Hi,
I assume that the numbers you reported are for the testset which was
NOT trained as the numbers are lower than 70% of 266.
Anyway, I would not worry too much about your numbers in relation to
crm114 performance. Nothing which makes my eyebrows go up. I'm rather
surprised crm114 got this far on its own, really.
The problem lies elsewhere as it looks like you are running into the
same /fundamental/ issue as I did when I decided to use crm114 for my
signal analysis.
The basic two questions you should answer for yourself first and foremost are:
1a- how do Bayesian and other statistical filters like crm114 work
EXACTLY? (I refer to recent discussion in the crm114-developer mailing
list (Bill/Paolo/Ger) where crm114 innards are explained and discussed
using the analogy of a sandbox, green and red balls and a gold ball.

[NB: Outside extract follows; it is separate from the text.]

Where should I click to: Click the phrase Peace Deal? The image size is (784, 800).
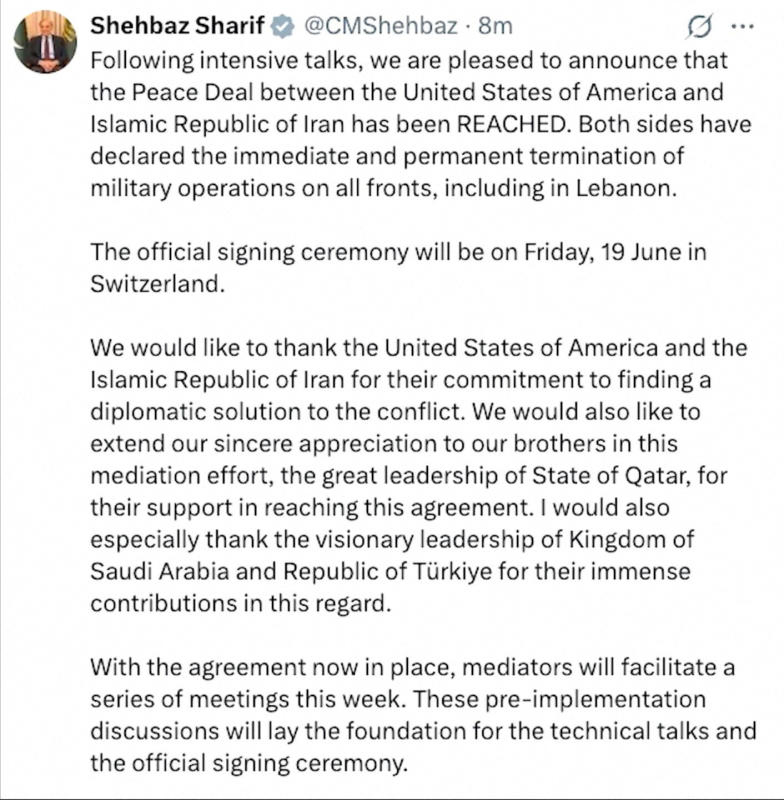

It's way too much to reproduce here, but read up on that and make sure
you understand what's going on. Research the algorithms used by
crm114, before you continue. Key element to understand is how crm114
compares data elements to arrive at similarity figures. Which leads to
question
1b- ask yourself where in your data is the 'equality' / identity in
elements in the evaluated inputs, which is a low level engineering
question derived from the second major question:
2- what are the metrics I want crm114 to compare to help me arrive at
the answers which I seek? And which answer am I looking for, really?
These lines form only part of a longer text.